* [Assignment]
What you return should be each line of the data containing the string "height".

* [Extracted data]
============================================================
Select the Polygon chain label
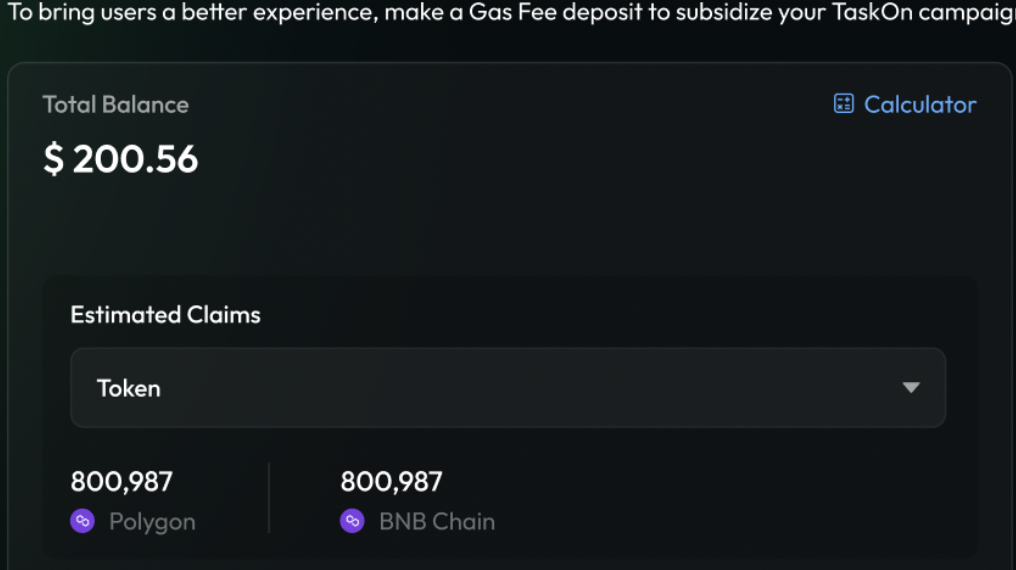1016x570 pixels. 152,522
============================================================
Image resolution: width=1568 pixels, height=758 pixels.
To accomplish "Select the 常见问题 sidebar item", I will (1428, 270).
============================================================
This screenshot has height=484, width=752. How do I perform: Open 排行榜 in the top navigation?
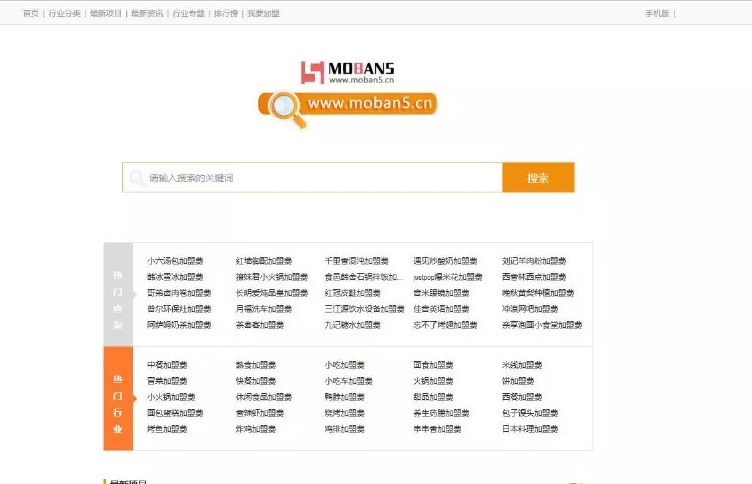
============================================================
* [Exercise result]
Image resolution: width=1568 pixels, height=758 pixels.
This screenshot has height=484, width=752. How do I perform: Open 排行榜 in the top navigation?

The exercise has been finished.